[Dataset entries]
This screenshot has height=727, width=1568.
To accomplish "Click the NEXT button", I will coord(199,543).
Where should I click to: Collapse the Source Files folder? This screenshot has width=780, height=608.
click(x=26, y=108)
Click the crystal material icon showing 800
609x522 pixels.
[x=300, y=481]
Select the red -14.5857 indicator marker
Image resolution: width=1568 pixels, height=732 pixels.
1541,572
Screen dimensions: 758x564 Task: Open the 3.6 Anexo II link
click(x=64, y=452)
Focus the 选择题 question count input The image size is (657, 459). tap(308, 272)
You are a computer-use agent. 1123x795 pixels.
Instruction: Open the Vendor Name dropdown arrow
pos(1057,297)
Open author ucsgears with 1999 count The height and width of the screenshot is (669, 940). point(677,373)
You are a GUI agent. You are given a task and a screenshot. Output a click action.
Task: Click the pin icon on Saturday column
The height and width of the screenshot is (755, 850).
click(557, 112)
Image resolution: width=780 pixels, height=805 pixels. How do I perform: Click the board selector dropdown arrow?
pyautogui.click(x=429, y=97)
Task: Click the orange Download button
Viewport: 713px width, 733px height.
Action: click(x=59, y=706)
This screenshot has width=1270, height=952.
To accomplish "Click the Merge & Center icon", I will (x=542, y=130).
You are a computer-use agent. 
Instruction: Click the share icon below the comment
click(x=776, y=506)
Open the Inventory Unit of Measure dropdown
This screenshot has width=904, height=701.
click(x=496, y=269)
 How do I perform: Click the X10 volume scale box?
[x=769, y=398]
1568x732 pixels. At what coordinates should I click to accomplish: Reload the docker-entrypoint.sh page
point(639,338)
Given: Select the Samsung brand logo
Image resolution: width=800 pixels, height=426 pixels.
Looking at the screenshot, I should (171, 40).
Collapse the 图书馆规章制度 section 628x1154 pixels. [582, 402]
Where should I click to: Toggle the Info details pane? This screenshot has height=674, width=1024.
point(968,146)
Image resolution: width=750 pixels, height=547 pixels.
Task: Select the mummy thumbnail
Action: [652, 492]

- _Exercise instructions_:
From the data, pick out every line that includes "computer".

- _Solution for this exercise_:
You are a computer-use agent. 1123x795 pixels.
You are a computer-use agent. 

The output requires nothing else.